There are a few companies that teach baby sign language, but here are a few things to look out for:
Find a teacher with experience – some groups do not require teachers to have qualifications. I would avoid these sorts of classes even if they’re cheap, as the tutor’s knowledge may be limited, or even worse, they may teach you incorrectly.
BSL over Makaton – any communication using sign language is good, but BSL opens the door to more opportunities in future usage, should you want or need to use it.
Information – make sure your tutor will offer you after-class guidance, either via handouts, emails or videos, that will support your journey in your home environment. This really is key to your success.

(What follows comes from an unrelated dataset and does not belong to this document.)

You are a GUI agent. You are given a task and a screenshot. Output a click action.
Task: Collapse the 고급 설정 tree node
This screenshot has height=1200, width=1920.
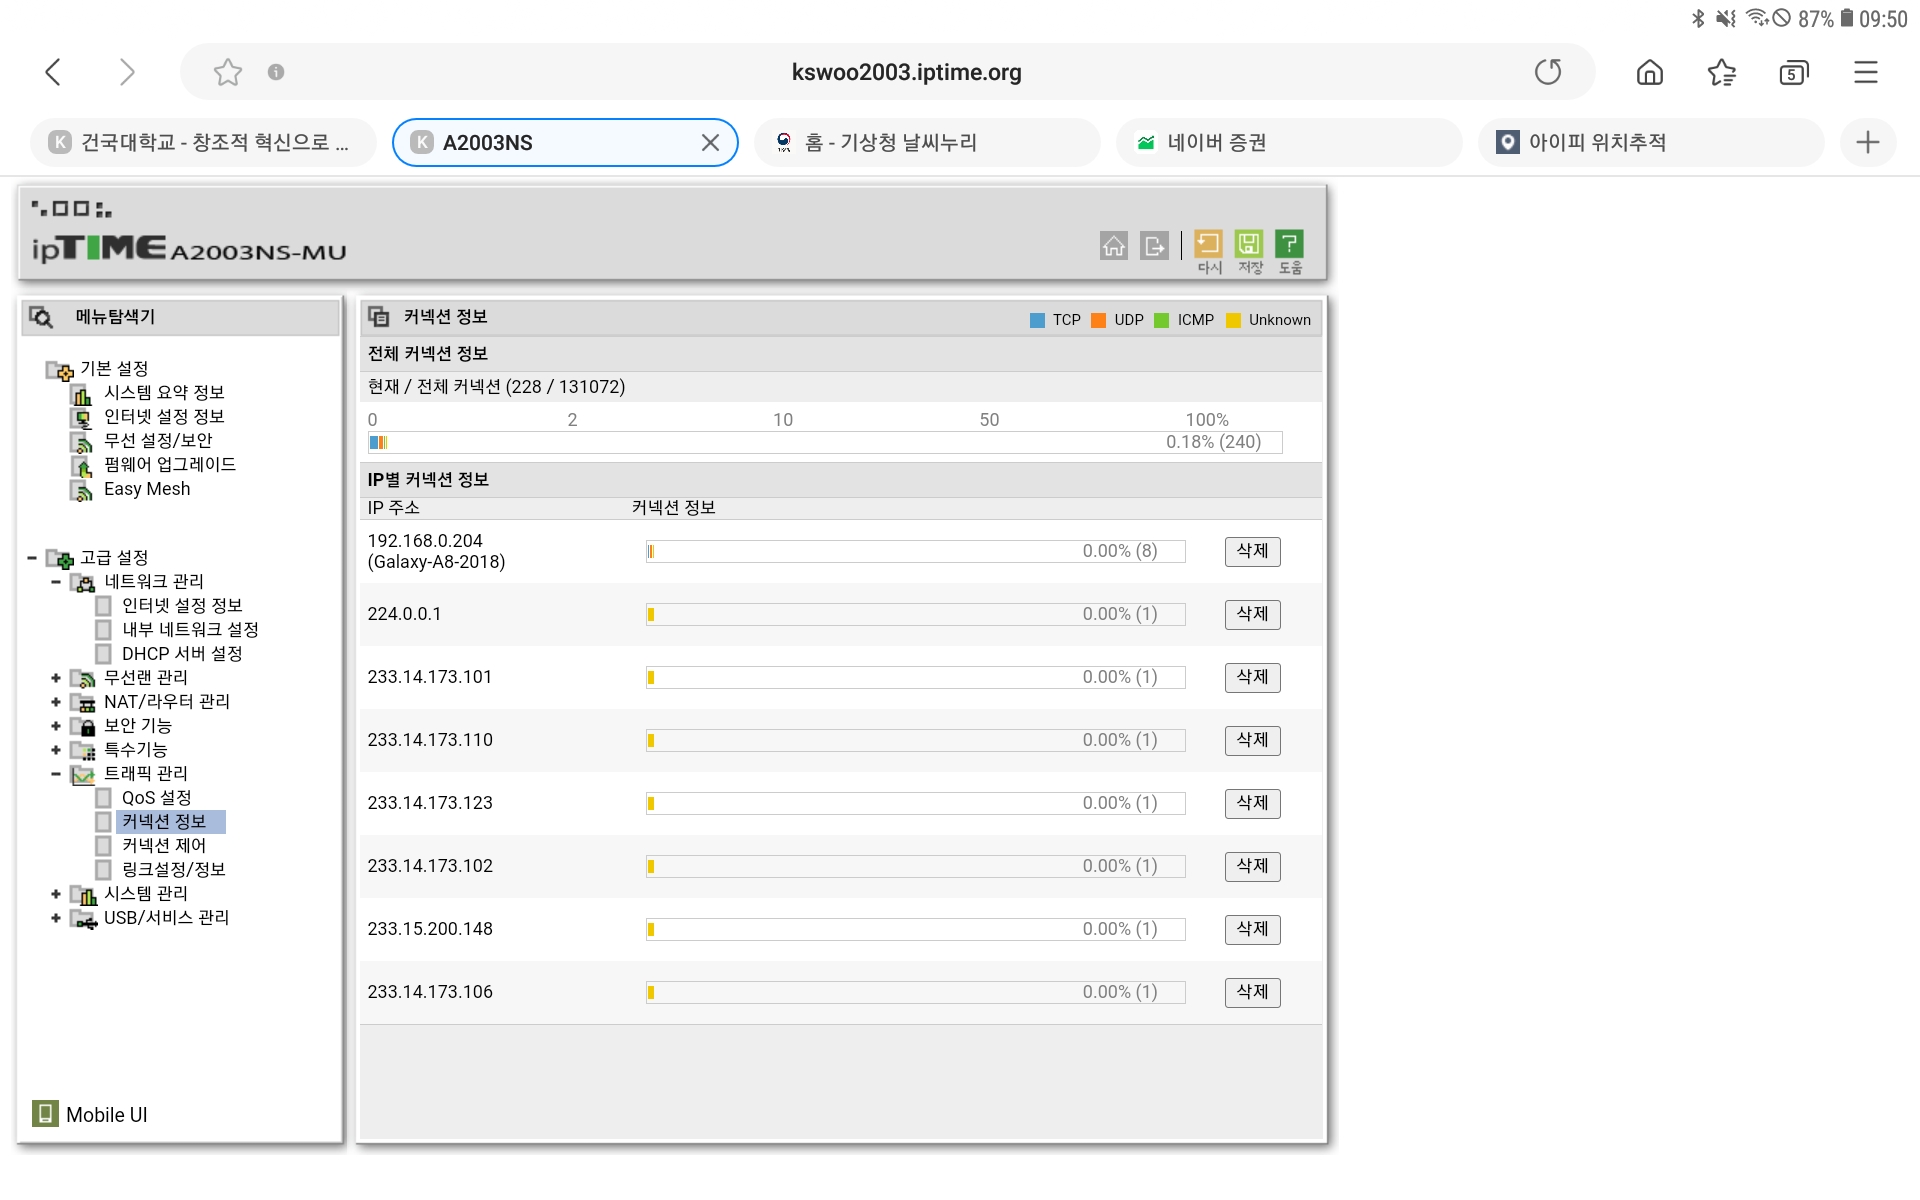click(x=32, y=557)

Class size – sign language is a skill, and as with all learning, you’ll need to ensure that you get the correct amount of individual help and support to help you learn – so make sure you find a class where there aren’t too many people.
Covid safe – make sure guidelines are being closely followed and ask questions if you’re anxious about anything. If you’re heading into a face-to-face class, make sure you’re comfortable with the social distancing and everything they have in place for you and your baby.
Fun – classes should be fun and include music and colours as these will aid both your enjoyment of the class and your success. Research has proved that songs improve our ability to remember, as well as providing a myriad of benefits to your baby.
Personally, I can’t imagine a better way to start bonding with your little one while acquiring incredible skill and making new friends. The benefits far outweigh the effort, and the results will make your heart soar and fill yours and your child’s life with joy as they learn how to communicate with you.